Coulas’s business hinges on the concept that “dealers don’t know what they don’t know,” and he said it’s because most come from the sales side rather than service.
“Essentially it’s vehicle flow, designing the shop so that space and equipment are used effectively. I’m a good communicator and can convert what I see and think into a plan for dealers to get their problems corrected.”
IT’S ‘NO DEAL’ FOR A DEALER UNTIL THE PAPERWORK IS DONE
Dealerships aren’t just built of bricks and mortar, but a lot of paper, and that’s what being the manager of retail agreements for Nissan and Infiniti involves.
“I’m responsible for the creation and management of all dealer documentation,” Michele Kloesel said. “That includes onboarding new dealers, managing the process of selling and buying new dealerships and terminating them.”
Always interested in business, Kloesel studied commerce at the University of Toronto. One summer she took a temporary position at Nissan Canada.
“I went to Nissan and I never left.”
She spent 10 years in discounting, which lends money to dealers in exchange for their lease and loan contracts, and became the department’s manager. After working as a financial-services manager, she transitioned into sales operations and dealer networking.
“I don’t have a typical day.

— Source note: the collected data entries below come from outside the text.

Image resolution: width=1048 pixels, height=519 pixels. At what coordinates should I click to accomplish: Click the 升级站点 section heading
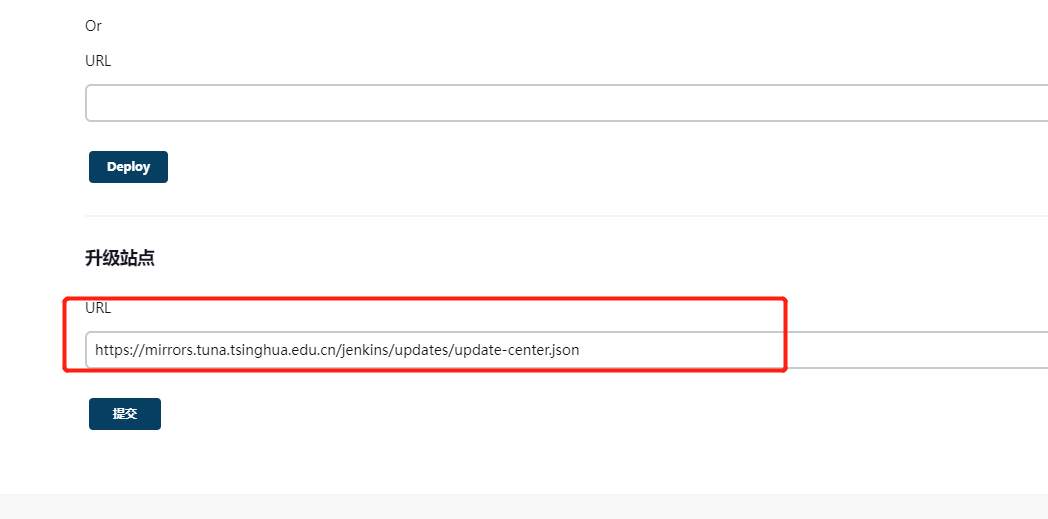pyautogui.click(x=120, y=258)
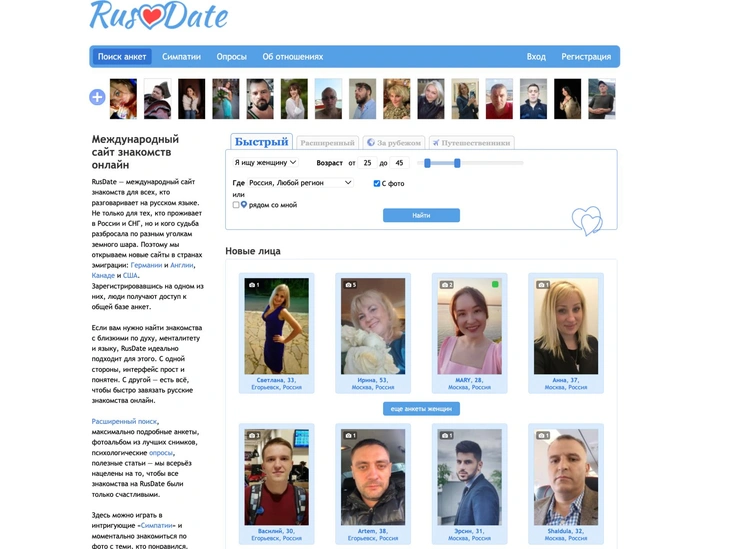Open the 'Я ищу женщину' dropdown
The width and height of the screenshot is (732, 549).
tap(265, 162)
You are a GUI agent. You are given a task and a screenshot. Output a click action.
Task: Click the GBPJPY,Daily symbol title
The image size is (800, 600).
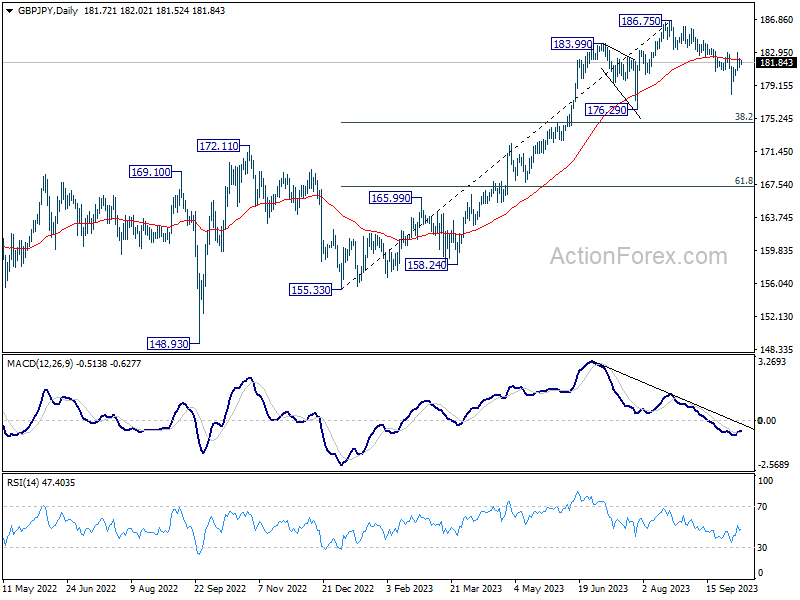(48, 11)
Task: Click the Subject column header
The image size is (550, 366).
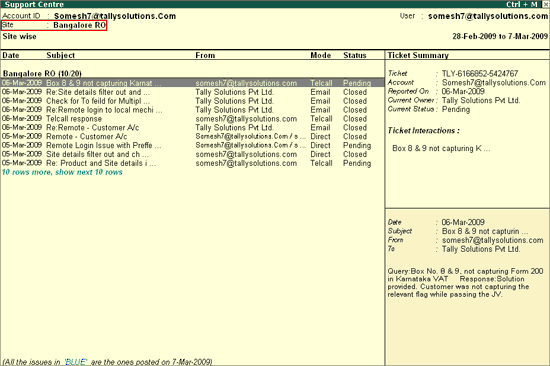Action: point(61,55)
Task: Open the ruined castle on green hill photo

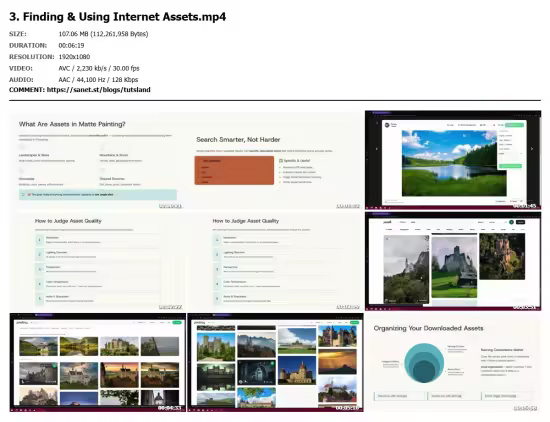Action: click(454, 268)
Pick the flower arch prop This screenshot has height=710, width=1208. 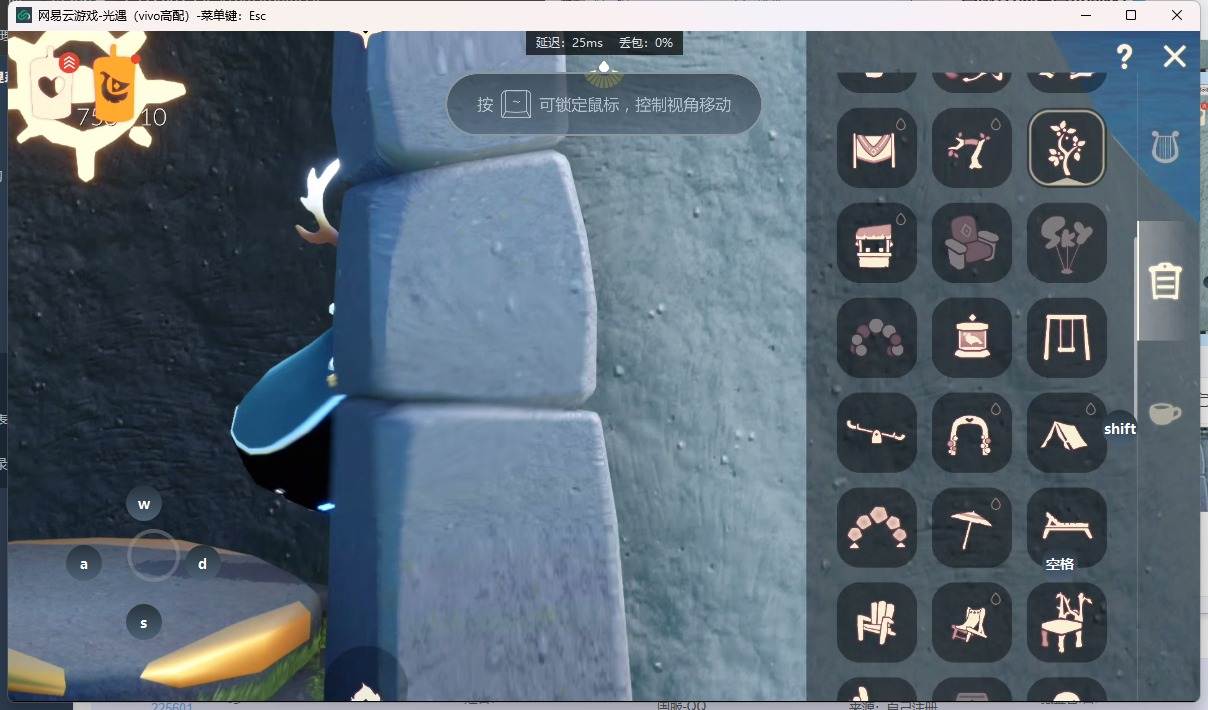971,433
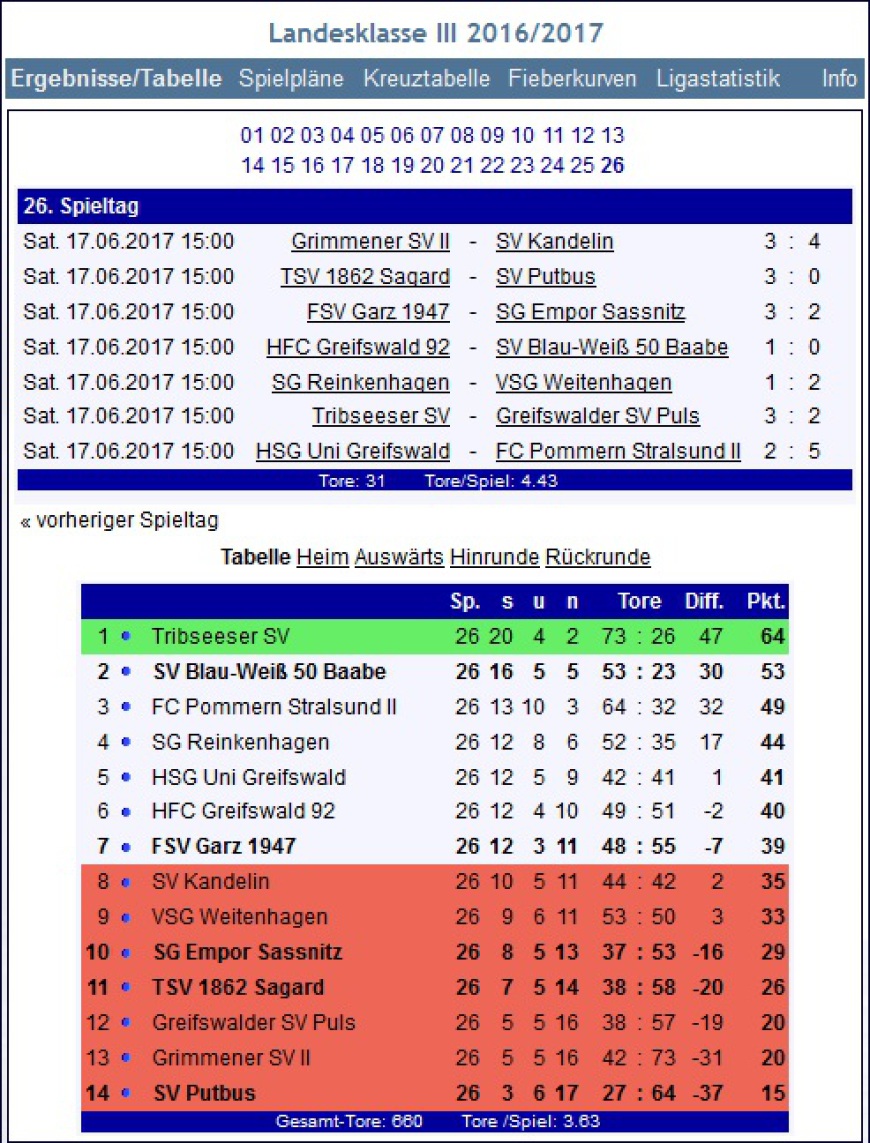Go to matchday 13
Image resolution: width=870 pixels, height=1143 pixels.
613,135
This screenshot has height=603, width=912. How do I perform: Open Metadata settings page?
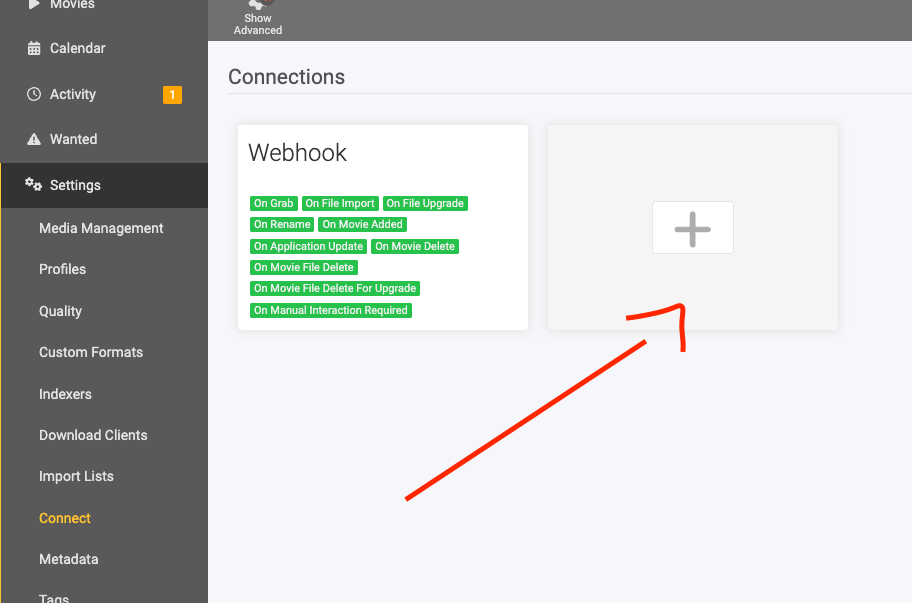68,559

We have internal meetings, and we meet with the regional managers within our department. About 70 per cent of it is getting the paperwork done.”
This can involve everything from a dealership that’s starting from scratch, to amending records if something changes at a store, such as a new manager. Kloesel has to follow up if a store is built to Leadership in Energy and Environmental Design (LEED) environmental standards to be sure all conditions have been met, while dealers who handle electric vehicles have to satisfy requirements and fill out a separate addendum issued by Kloesel’s department.

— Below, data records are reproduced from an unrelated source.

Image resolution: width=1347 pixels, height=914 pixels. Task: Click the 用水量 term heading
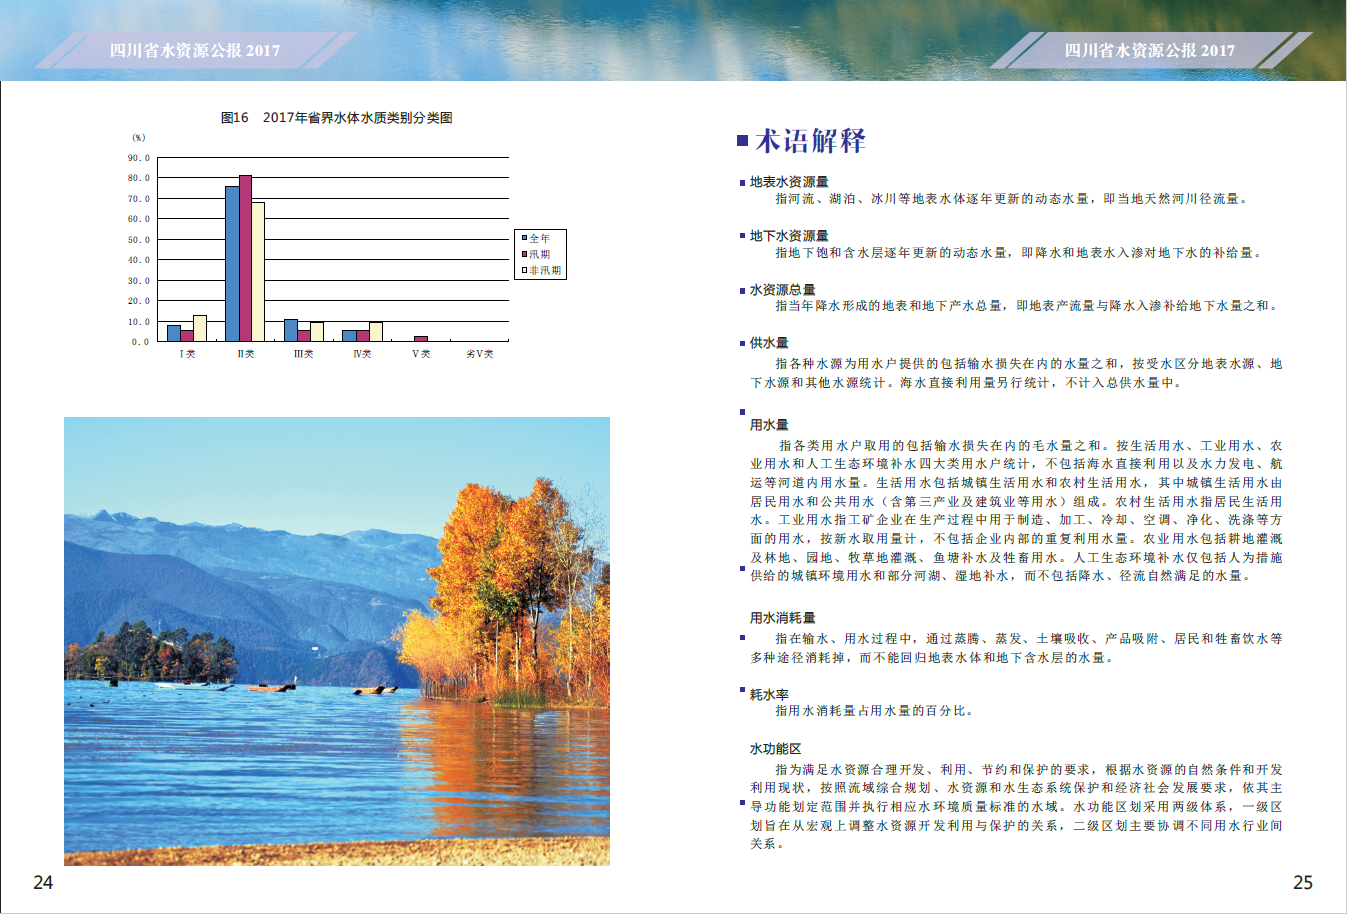coord(769,425)
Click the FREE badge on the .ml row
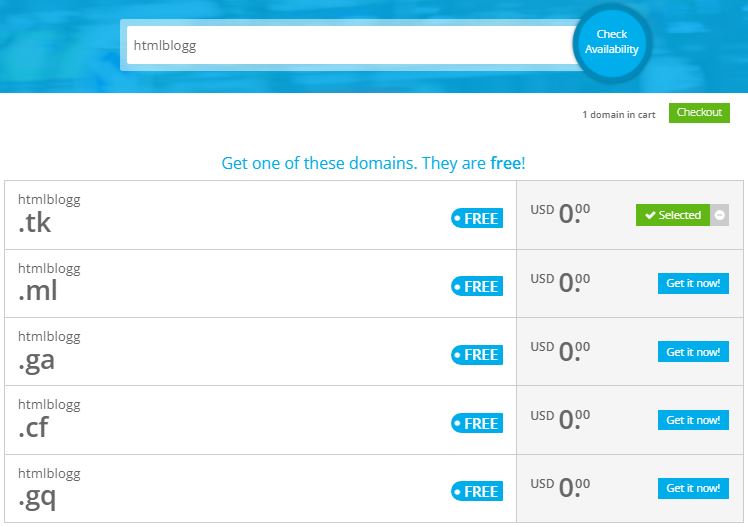This screenshot has width=748, height=527. [476, 286]
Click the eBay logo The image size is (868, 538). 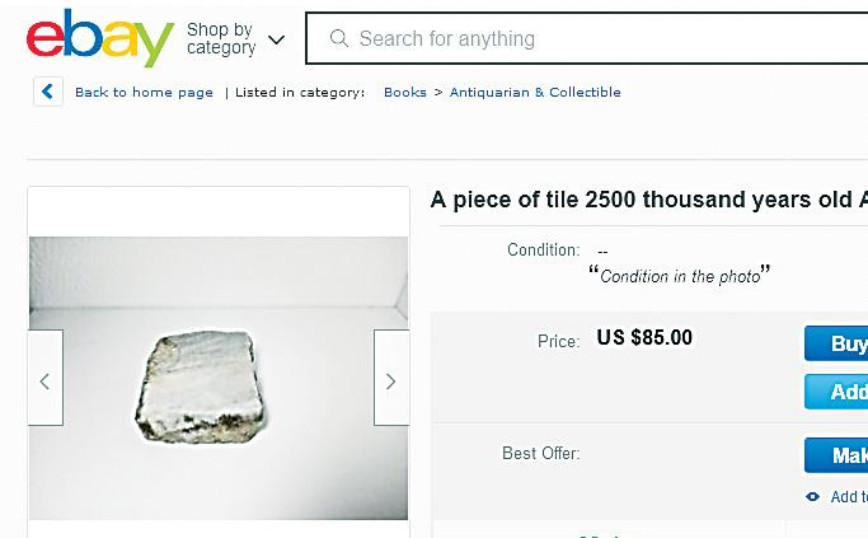click(x=99, y=38)
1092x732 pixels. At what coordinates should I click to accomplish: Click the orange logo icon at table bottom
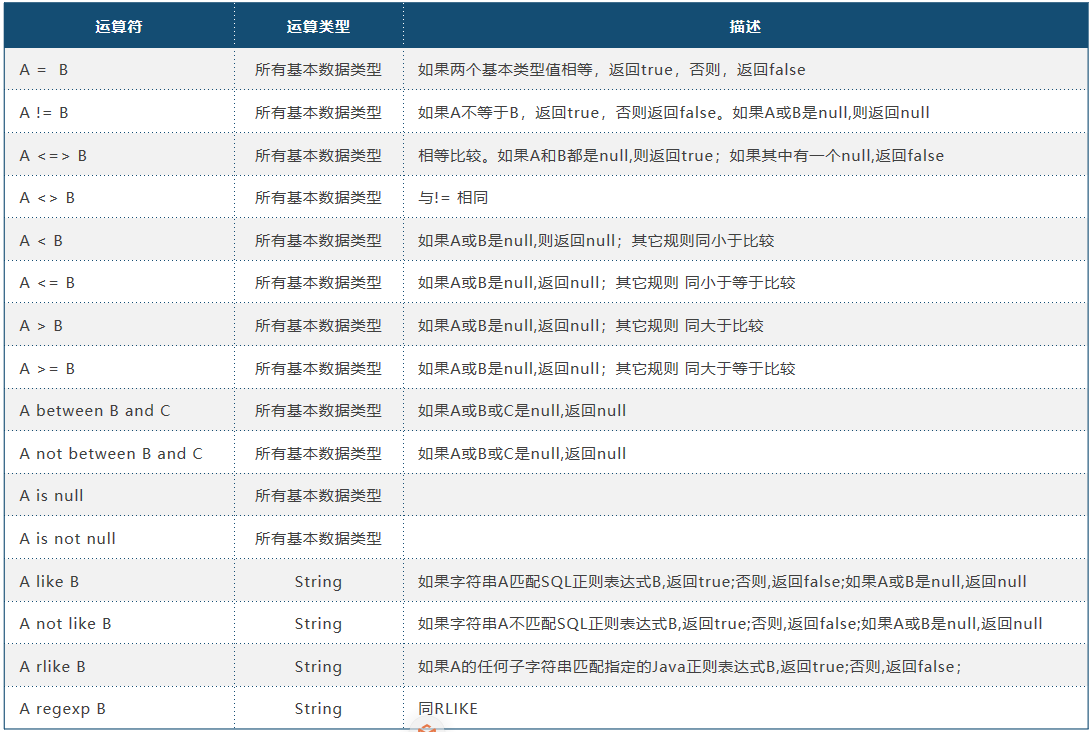pos(426,726)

The automaker is rolling out a retail design strategy, and when dealers sign up for the program, Kloesel checks that the documentation is complete and that the store is progressing on the timelines set out.
“I’ve been in this position for more than four years [and] our dealer network has grown by over 12 per cent. It takes a lot to make it happen smoothly behind the scenes.”
CARS ON SALE NOW NEED VALUES FOR THE FUTURE
The auto industry would no doubt love to have a crystal ball, but he might be the next-best thing.
As vice-president of research and analytics at Canadian Black Book, Brian Murphy is responsible for setting current wholesale value on vehicles, as well as forecasting up to five years from now.
“We touch almost every vehicle transaction at some point, whether it’s new, used or written off, because we also have insurance companies as clients,” said Murphy, 51. “And dealers can use us as a resource at auction, to give a idea of how much to bid.”
Murphy combined his business education and MBA wit a love of cars he had since childhood and believes that someone who’s a “car person will be happier and more successful in the industry.”
That’s why, after initially working in marketing and product management at communications companies Nortel and Bell Mobility, “I realized it wasn’t the car business, so I went to work for Subaru as the manager of product planning for pricing and market research.”
From there he took a similar position at Nissan before moving to J.D. Power, where he worked with Canadian data and then on global automaker quality. He joined Canadian Black Book four years ago an now heads a team of nine people.
“Forecasting is a lot of analytics and deductive reasoning, plus looking at how an automaker’s vehicles normally age, and what the segment usually does. We get a lot of data directly from manufacturers, and we have survey of who visit the auctions. The big difficulty is making sure you have the best available data for wholesale values.
“I love every aspect of it, and how it’s an integral part of our economy. As the economy goes up and down, so doe the car business.”